- Excerpt
[Start]

Appellant presented no evidence to controvert her testimony.
{¶25} Furthermore, L.B., a neighbor child who was spending the night at the
residence with Ms. Brummett’s grandson, testified that as she was trying to exit the
door to get Mr. Brummett to help Ms. Brummett she opened the main door and
was starting to open the screen door when appellant opened the screen door the rest
of the way, shoved her into the main door, walked in, started punching and kicking
K.B. and hit him with a gun, and then pushed Ms. Brummett to the floor. K.B.
clarified that although she had gone out the door, she could see inside and that she
saw appellant hit K.B. on the head with the gun and then saw appellant point the
gun at Ms. Brummett’s head. Additionally, although the trial transcript evidences Ross App. No. 24CA6 15
some possible confusion over who K.B. pointed to when asked to identify
appellant in the courtroom, it is clear that she identified appellant as the intruder
during both direct examination and cross-examination.
{¶26} Although our review of the transcript does not reveal any major
inconsistencies in L.B.’s testimony, even if there had been some inconsistencies
we cannot conclude that the jury lost its way or created a manifest miscarriage of
justice in resolving any alleged inconsistencies in favor of the State. Instead, we
find there was a factual and rational basis for the jury’s determination of the
credibility and weight it apparently afforded the testimony of not only L.B., but
also the other witnesses who all identified appellant as the person who was present
in the residence and held there until law enforcement arrived. Thus, despite
appellant’s arguments to the contrary, we cannot conclude that appellant’s
conviction for aggravated burglary was against the manifest weight of the
evidence.

[End]

- Exercise 1
In the entries, reproduce verbatim the lines starting with the line containing "The image size is (824, 646)." and continuing through the line containing "Click the 144,7%", including both of those lines.
The court opinion excerpt and the entries below it come from unrelated sources.

- Provided information

[Start]

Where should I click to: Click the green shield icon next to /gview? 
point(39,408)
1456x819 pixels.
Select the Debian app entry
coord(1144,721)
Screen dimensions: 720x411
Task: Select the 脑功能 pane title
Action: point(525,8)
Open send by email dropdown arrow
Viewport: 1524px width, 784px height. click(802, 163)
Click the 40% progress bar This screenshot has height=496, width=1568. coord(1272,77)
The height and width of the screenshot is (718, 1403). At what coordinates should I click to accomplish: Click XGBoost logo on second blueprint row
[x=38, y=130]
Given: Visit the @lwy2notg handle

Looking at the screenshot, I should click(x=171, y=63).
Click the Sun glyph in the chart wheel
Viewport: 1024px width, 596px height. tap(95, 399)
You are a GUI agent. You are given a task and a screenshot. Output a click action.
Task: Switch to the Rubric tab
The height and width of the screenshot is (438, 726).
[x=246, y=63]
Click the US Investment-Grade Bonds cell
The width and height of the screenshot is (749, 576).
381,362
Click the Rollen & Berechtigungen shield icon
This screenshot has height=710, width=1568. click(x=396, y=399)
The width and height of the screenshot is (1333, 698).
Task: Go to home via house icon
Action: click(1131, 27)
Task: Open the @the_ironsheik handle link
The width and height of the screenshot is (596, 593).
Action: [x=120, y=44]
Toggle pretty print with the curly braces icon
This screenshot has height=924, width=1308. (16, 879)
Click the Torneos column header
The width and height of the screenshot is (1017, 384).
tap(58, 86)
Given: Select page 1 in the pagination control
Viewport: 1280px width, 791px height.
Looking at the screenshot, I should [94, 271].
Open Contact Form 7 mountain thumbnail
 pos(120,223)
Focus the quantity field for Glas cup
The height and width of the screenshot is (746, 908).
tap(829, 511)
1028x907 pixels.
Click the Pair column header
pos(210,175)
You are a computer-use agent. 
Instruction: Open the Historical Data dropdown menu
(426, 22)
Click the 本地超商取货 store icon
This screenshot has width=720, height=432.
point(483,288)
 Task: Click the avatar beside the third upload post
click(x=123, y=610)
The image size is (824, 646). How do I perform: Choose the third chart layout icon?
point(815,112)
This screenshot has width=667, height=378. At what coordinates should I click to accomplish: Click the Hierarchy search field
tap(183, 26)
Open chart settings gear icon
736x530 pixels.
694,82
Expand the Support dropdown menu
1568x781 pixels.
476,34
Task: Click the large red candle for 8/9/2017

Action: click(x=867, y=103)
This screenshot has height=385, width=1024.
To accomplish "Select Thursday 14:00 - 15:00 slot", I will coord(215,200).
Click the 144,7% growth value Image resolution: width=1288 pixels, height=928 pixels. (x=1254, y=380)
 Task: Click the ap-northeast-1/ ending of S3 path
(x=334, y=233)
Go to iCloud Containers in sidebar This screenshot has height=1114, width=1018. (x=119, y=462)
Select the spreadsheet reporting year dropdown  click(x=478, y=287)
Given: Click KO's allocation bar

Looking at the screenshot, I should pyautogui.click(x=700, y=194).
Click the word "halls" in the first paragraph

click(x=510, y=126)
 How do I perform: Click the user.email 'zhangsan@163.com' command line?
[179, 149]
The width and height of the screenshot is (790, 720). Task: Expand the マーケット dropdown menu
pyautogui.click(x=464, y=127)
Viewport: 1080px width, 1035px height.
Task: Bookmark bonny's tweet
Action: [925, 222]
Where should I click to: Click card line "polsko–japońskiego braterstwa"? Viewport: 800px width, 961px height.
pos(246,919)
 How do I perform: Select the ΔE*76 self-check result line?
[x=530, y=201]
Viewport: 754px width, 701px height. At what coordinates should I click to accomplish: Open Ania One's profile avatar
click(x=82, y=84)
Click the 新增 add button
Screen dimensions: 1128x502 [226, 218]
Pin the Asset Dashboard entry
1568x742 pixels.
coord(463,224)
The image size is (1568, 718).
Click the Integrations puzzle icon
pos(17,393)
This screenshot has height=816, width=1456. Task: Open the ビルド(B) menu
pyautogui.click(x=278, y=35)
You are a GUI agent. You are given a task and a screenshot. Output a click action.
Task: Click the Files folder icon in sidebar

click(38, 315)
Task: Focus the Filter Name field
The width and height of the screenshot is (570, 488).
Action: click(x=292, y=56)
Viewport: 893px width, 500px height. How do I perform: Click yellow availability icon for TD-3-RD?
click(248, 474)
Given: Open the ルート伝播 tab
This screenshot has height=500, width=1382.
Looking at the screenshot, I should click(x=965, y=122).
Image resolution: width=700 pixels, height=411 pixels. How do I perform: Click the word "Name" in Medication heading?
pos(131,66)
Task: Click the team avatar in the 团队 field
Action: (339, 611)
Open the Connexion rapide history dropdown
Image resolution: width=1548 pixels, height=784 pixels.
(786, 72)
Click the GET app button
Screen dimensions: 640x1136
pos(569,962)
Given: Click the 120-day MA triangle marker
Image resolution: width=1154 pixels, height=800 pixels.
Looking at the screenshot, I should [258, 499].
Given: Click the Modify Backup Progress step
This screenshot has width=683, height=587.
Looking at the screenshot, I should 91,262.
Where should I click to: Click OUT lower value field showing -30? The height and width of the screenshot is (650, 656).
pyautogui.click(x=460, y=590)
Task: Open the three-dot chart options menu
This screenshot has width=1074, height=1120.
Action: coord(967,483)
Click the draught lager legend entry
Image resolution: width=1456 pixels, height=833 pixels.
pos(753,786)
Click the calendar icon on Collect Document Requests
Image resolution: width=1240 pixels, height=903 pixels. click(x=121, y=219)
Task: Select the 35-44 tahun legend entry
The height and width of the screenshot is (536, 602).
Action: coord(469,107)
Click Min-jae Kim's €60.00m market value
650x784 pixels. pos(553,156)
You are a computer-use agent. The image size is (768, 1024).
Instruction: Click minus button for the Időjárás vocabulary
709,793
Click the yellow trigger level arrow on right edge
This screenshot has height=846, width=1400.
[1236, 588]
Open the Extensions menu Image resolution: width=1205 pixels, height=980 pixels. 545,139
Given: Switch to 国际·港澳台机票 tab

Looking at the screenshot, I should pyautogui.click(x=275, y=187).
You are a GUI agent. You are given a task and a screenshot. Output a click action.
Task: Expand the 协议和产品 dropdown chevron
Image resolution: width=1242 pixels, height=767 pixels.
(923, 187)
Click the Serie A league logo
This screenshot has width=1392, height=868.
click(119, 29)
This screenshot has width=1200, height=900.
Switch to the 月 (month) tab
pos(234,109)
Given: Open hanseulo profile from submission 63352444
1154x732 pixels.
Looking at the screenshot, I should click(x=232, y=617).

[End]

- Exercise 2
Continue the court opinion excerpt from the point where it stops.

- Final answer 1
The image size is (824, 646). How do I perform: Choose the third chart layout icon?
point(815,112)
This screenshot has width=667, height=378. At what coordinates should I click to accomplish: Click the Hierarchy search field
tap(183, 26)
Open chart settings gear icon
736x530 pixels.
694,82
Expand the Support dropdown menu
1568x781 pixels.
476,34
Task: Click the large red candle for 8/9/2017

Action: click(x=867, y=103)
This screenshot has height=385, width=1024.
To accomplish "Select Thursday 14:00 - 15:00 slot", I will coord(215,200).
Click the 144,7% growth value Image resolution: width=1288 pixels, height=928 pixels. (x=1254, y=380)

- Final answer 2
{¶27} Appellant was also convicted of three counts of felonious assault in
violation of R.C. 2903.11 which provides, in pertinent part, as follows:
(A) No person shall knowingly do either of the following:
(2) Cause or attempt to cause physical harm to another or to another's unborn by means of a deadly weapon or dangerous ordnance. Ross App. No. 24CA6 16
Physical harm “means any injury, illness, or other physiological impairment,
regardless of its gravity or duration.” R.C. 2901.01(A)(3). See also State v.
Harsha, 2025-Ohio-4611, ¶ 17 (4th Dist.).
{¶28} The felonious assault charges involved three different victims: Ms.
Brummett, Michael Bateman, and minor child, K.B. Appellant appears to
challenge only his felonious assault conviction for count four, arguing there was no
evidence that K.B. suffered physical harm. Appellant points to the fact that K.B.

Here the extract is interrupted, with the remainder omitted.